Le président de l’université de Lomé a indiqué dans une sortie, que les étudiants arrêtés dont le responsable de la LTDE, s’apprêtaient pour des affrontements violents avec les agents de la police universitaire.


Pourtant, plusieurs autres syndicats et organisations estudiantines dont la Synergie des élèves et étudiants du Togo (SEET) se disent indignés pour une telle considération et les réponses musclées adressées aux manifestations des étudiants qui réclament simplement l’amélioration de leurs conditions de vie. 

Y-a-t-il une profonde crise à l’Université de Lomé ?

Non! «Il n’y a pas de crise sur le campus de Lomé mais un vent de mécontentement» répond le professeur Dodzi Kokoroko, cité par l’agence Afreepress.
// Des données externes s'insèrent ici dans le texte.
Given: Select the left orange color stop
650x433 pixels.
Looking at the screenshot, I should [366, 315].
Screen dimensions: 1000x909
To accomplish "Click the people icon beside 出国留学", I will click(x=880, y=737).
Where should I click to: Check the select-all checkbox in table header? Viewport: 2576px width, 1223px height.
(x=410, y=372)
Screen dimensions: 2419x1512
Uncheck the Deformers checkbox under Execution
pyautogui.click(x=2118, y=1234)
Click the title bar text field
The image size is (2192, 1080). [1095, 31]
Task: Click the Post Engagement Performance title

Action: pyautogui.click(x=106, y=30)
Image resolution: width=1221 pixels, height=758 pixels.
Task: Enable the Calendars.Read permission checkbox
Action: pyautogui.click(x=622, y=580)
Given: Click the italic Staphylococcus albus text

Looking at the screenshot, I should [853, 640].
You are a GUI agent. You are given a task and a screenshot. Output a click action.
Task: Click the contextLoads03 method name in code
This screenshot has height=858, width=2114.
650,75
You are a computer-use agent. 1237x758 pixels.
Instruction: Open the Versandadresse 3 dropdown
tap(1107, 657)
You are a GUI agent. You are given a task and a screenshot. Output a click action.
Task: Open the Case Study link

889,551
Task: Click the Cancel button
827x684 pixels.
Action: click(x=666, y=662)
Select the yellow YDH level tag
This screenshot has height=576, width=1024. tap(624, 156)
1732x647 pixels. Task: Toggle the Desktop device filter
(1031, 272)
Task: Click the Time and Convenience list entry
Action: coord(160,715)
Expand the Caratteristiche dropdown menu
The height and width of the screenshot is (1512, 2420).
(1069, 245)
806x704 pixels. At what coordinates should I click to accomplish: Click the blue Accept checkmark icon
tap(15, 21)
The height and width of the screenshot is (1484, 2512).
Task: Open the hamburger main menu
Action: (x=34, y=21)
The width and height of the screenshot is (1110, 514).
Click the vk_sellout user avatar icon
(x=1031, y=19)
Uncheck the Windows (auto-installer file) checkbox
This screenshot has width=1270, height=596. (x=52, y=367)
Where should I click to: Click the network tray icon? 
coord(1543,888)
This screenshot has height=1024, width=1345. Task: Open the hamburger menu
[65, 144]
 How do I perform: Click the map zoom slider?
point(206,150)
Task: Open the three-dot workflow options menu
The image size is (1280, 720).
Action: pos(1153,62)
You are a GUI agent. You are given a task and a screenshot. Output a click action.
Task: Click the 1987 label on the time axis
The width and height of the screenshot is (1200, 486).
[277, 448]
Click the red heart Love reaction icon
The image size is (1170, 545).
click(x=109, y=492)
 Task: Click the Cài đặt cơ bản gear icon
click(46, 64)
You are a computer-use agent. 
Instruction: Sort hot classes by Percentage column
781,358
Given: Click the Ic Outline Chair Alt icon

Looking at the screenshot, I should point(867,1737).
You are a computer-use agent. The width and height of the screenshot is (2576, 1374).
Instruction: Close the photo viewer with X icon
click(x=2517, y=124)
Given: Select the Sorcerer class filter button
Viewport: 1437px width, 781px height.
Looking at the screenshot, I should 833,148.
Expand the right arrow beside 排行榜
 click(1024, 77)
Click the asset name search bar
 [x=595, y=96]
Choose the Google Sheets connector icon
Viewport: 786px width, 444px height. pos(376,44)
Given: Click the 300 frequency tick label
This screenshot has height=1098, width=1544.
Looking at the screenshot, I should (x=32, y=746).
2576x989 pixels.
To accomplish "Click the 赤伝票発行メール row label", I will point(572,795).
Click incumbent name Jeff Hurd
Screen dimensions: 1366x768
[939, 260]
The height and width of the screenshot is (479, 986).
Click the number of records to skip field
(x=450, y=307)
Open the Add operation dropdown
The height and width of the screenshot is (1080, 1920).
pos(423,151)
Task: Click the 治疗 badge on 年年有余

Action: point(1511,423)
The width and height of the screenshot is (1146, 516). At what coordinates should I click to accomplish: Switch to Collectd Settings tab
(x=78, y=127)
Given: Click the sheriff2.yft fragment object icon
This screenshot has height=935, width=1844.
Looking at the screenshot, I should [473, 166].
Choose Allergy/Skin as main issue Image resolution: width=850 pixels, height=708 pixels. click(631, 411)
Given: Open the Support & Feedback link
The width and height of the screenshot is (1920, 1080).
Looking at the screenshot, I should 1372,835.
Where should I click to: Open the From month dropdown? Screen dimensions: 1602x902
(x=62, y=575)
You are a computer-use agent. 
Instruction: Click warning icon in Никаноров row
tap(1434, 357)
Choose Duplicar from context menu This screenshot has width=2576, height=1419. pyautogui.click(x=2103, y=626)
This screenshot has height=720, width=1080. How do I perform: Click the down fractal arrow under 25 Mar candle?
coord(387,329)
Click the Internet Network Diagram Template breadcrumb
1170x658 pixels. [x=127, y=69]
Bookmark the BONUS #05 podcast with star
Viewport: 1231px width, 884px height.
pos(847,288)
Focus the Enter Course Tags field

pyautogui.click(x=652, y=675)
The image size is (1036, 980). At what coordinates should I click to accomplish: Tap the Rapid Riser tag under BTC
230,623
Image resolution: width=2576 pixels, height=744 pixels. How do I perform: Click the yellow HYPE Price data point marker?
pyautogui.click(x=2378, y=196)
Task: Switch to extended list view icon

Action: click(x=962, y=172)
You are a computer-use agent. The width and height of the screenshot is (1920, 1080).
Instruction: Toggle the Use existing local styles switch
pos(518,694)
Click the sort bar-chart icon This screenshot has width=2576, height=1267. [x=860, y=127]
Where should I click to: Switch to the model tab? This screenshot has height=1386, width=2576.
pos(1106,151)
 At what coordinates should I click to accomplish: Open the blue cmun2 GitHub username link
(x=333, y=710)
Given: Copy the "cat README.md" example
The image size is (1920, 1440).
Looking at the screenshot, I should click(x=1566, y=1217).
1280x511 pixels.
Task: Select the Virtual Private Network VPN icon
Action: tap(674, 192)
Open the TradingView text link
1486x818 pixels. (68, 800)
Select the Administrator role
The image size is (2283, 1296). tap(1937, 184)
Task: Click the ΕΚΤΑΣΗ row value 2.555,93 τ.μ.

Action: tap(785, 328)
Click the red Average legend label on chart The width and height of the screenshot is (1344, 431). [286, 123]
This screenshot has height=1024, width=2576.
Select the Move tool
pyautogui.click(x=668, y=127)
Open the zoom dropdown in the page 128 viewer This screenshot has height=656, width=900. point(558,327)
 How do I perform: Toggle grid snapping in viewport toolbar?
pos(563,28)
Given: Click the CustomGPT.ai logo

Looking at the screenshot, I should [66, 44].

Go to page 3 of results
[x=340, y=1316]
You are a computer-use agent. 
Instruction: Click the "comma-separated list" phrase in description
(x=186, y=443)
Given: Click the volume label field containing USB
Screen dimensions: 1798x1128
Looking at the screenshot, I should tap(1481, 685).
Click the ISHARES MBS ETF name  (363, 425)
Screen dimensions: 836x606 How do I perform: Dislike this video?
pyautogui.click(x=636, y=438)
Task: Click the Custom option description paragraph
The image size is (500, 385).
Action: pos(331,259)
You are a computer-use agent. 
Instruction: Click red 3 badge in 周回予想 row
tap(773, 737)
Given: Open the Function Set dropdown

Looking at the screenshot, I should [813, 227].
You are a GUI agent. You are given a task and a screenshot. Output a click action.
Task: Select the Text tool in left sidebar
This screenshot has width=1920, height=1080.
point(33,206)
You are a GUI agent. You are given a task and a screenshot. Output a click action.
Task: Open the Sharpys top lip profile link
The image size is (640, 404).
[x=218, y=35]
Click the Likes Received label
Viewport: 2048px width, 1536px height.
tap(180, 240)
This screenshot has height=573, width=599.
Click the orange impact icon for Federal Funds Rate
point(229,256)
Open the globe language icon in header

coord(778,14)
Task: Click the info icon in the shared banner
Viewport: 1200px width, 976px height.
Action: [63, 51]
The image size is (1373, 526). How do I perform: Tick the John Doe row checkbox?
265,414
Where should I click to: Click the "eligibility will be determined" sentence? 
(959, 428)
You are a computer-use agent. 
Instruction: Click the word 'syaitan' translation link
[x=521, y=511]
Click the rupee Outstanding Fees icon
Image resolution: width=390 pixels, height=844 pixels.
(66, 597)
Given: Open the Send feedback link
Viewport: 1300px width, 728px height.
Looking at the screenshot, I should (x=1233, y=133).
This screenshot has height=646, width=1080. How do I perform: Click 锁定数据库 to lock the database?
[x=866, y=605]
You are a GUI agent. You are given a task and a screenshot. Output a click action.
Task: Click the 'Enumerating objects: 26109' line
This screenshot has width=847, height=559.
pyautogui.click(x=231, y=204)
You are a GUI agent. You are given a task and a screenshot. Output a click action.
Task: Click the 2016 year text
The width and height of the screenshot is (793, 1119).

A la tête de la plus grande des deux universités publiques du pays depuis deux ans déjà, le juriste a lancé un vaste projet de rénovation des infrastructures et entend faire davantage. Il n’en demande que du temps pour réunir les ressources nécessaires selon ses propos. 

Le temps, c’est bien ce que la jeune génération d’étudiants craint. Soumis aux caprices d’un système éducatif, le fameux LMD (Licence-Master- Doctorat). Fermeture des masters, mauvaises synchronisations des programmations, frais administratifs trop lourd par rapport au pouvoir d’achat des étudiants…c’est une horde de difficultés que vous découvrirez dans une interview du président de la SEET, Basile Amenuveve publiée sur iciLome.com

Prof. Dodzi Kokoroko estime que la liberté de manifester ne doit pas être une brèche pour drainer le désordre sur le campus au risque de détruire le peu d’infrastructures déjà en place. 

Pour leur part, les mouvements estudiantins estiment qu’on ne leur laisse même pas l’occasion de se rassembler et de se concerter. 

La bonne nouvelle c’est que les deux acteurs (Administration universitaire et mouvements estudiantins) pensent à la nécessité de nouvelles assises pour des discussions franches. 

Foly Satchivi détenu par la police avec une dizaine de ses camarades, exige une libération immédiate et sans condition ainsi que l’ouverture sans délais de pourparlers.